* Instructions for the task
Format the following data as a numbered list, omitting all blank lines.

########

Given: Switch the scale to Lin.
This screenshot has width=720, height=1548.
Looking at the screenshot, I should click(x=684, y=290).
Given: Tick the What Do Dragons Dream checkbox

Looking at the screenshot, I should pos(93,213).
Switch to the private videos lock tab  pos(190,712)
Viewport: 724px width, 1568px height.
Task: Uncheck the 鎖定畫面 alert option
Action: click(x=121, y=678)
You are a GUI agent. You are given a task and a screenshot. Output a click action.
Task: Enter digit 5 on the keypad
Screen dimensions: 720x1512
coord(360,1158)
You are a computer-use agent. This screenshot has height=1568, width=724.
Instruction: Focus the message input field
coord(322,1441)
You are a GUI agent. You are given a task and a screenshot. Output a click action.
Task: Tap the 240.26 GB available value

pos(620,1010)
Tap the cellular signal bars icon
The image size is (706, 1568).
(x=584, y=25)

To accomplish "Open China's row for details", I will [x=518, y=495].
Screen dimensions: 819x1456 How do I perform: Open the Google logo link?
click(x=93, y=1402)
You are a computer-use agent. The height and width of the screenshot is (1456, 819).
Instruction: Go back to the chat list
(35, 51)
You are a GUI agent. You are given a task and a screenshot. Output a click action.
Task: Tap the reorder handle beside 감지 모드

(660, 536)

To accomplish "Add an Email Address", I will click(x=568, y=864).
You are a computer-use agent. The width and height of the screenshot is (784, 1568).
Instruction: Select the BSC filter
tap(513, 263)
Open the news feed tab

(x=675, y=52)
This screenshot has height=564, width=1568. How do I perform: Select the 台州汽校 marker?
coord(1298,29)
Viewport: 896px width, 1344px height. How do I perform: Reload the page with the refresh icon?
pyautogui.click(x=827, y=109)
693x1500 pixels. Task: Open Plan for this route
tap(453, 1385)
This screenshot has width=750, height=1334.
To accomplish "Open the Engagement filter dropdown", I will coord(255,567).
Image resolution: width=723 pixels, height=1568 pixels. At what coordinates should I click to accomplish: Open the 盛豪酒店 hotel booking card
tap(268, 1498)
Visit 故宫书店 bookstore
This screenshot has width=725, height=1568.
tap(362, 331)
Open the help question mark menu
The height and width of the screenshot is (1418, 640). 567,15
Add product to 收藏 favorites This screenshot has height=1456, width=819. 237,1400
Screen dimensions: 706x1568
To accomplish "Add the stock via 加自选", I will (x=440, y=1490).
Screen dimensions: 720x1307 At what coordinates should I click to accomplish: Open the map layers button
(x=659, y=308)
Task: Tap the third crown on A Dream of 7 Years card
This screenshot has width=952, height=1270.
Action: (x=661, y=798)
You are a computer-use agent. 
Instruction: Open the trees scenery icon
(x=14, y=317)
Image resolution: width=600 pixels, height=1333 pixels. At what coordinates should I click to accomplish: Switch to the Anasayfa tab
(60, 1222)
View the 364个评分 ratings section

########

* Exercise answer
1. Given: Switch the scale to Lin.
2. This screenshot has width=720, height=1548.
3. Looking at the screenshot, I should click(x=684, y=290).
4. Given: Tick the What Do Dragons Dream checkbox
5. Looking at the screenshot, I should pos(93,213).
6. Switch to the private videos lock tab  pos(190,712)
7. Viewport: 724px width, 1568px height.
8. Task: Uncheck the 鎖定畫面 alert option
9. Action: click(x=121, y=678)
10. You are a GUI agent. You are given a task and a screenshot. Output a click action.
11. Task: Enter digit 5 on the keypad
12. Screen dimensions: 720x1512
13. coord(360,1158)
14. You are a computer-use agent. This screenshot has height=1568, width=724.
15. Instruction: Focus the message input field
16. coord(322,1441)
17. You are a GUI agent. You are given a task and a screenshot. Output a click action.
18. Task: Tap the 240.26 GB available value
19. pos(620,1010)
20. Tap the cellular signal bars icon
21. The image size is (706, 1568).
22. (x=584, y=25)
23. To accomplish "Open China's row for details", I will [x=518, y=495].
24. Screen dimensions: 819x1456 How do I perform: Open the Google logo link?
25. click(x=93, y=1402)
26. You are a computer-use agent. The height and width of the screenshot is (1456, 819).
27. Instruction: Go back to the chat list
28. (35, 51)
29. You are a GUI agent. You are given a task and a screenshot. Output a click action.
30. Task: Tap the reorder handle beside 감지 모드
31. (660, 536)
32. To accomplish "Add an Email Address", I will click(x=568, y=864).
33. You are a computer-use agent. The width and height of the screenshot is (784, 1568).
34. Instruction: Select the BSC filter
35. tap(513, 263)
36. Open the news feed tab
37. (x=675, y=52)
38. This screenshot has height=564, width=1568. How do I perform: Select the 台州汽校 marker?
39. coord(1298,29)
40. Viewport: 896px width, 1344px height. How do I perform: Reload the page with the refresh icon?
41. pyautogui.click(x=827, y=109)
42. 693x1500 pixels. Task: Open Plan for this route
43. tap(453, 1385)
44. This screenshot has width=750, height=1334.
45. To accomplish "Open the Engagement filter dropdown", I will coord(255,567).
46. Image resolution: width=723 pixels, height=1568 pixels. At what coordinates should I click to accomplish: Open the 盛豪酒店 hotel booking card
47. tap(268, 1498)
48. Visit 故宫书店 bookstore
49. This screenshot has width=725, height=1568.
50. tap(362, 331)
51. Open the help question mark menu
52. The height and width of the screenshot is (1418, 640). 567,15
53. Add product to 收藏 favorites This screenshot has height=1456, width=819. 237,1400
54. Screen dimensions: 706x1568
55. To accomplish "Add the stock via 加自选", I will (x=440, y=1490).
56. Screen dimensions: 720x1307 At what coordinates should I click to accomplish: Open the map layers button
57. (x=659, y=308)
58. Task: Tap the third crown on A Dream of 7 Years card
59. This screenshot has width=952, height=1270.
60. Action: (x=661, y=798)
61. You are a computer-use agent. 
62. Instruction: Open the trees scenery icon
63. (x=14, y=317)
64. Image resolution: width=600 pixels, height=1333 pixels. At what coordinates should I click to accomplish: Switch to the Anasayfa tab
65. (60, 1222)
66. View the 364个评分 ratings section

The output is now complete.